EXERCISE
Answer these questions using the article on Danville's cannabis dispensary zoning:
1. In which zoning district did Dharma Pharmaceuticals, LLC decide to open?
2. How did Danville City Council vote Tuesday night on the change?
3. On what date had the council first approved adding a cannabis dispensing facility definition to its zoning ordinance?

GIVEN PASSAGE
____

Danville officials have changed where it will allow medical cannabis dispensaries in the city.
The change comes after a cannabis dispensing company, Dharma Pharmaceuticals, LLC, decided they no longer wanted to locate in the city’s neighborhood commercial district, but to open up in the highway retail zoning district instead.
Danville City Council unanimously voted Tuesday night to allow cannabis dispensing facilities as permitted uses in the latter district and to remove them as permitted uses from the neighborhood commercial district.
“That location was no longer conducive,” said Danville Planning Director Doug Plachcinski. “They decided that where they wanted to locate originally was not conducive and not suitable.”
During its July 6 meeting, City Council had approved including a definition for a cannabis dispensing facility in its zoning ordinance, and amended the city’s neighborhood commercial retail district to add such facilities as a permitted use.
But Tuesday night’s vote nullified allowing them in the neighborhood commercial retail district and allowed them in the highway retail commercial district, instead.

____

EXERCISE DATA
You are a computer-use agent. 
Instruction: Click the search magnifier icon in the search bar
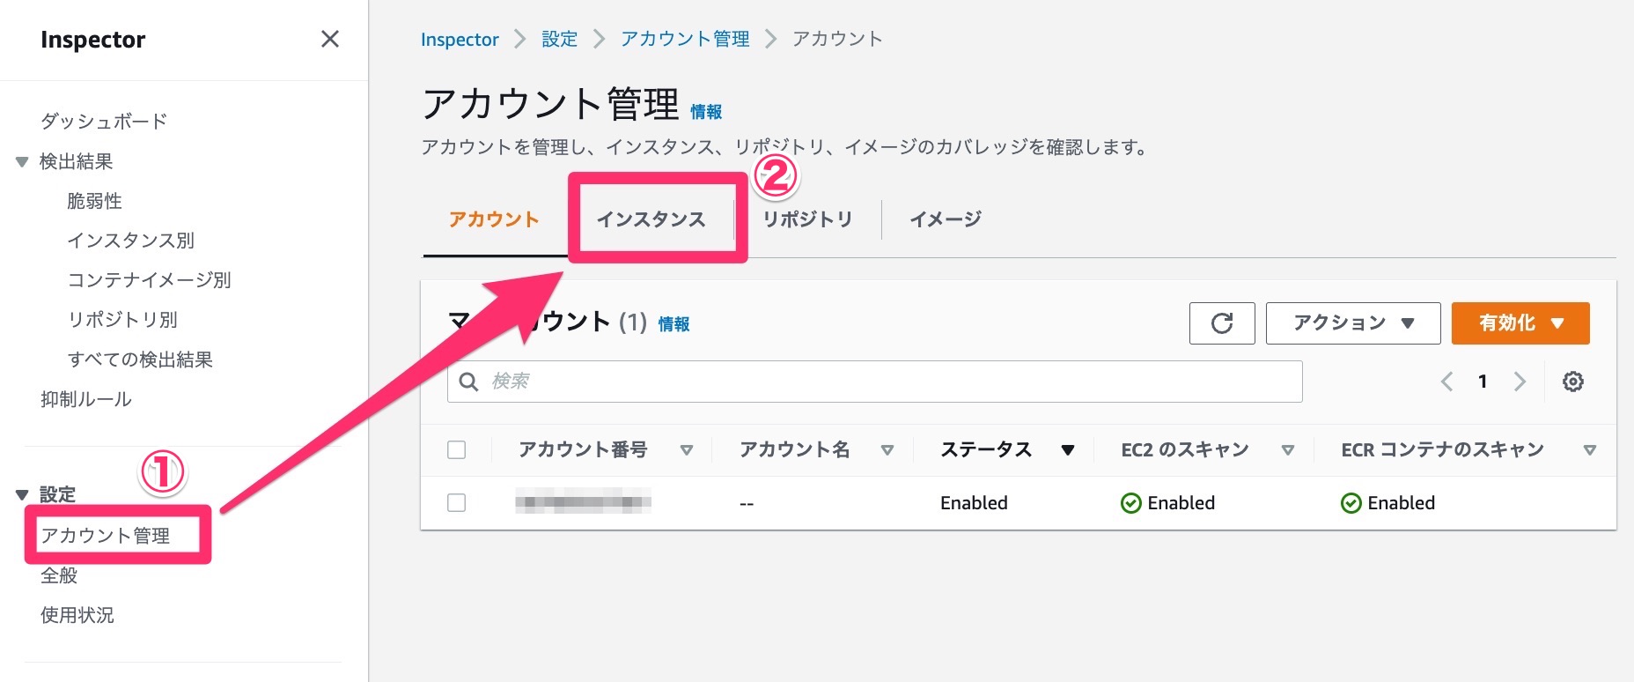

____

WRITTEN ANSWER
1. The highway retail zoning district.
2. Unanimously.
3. July 6.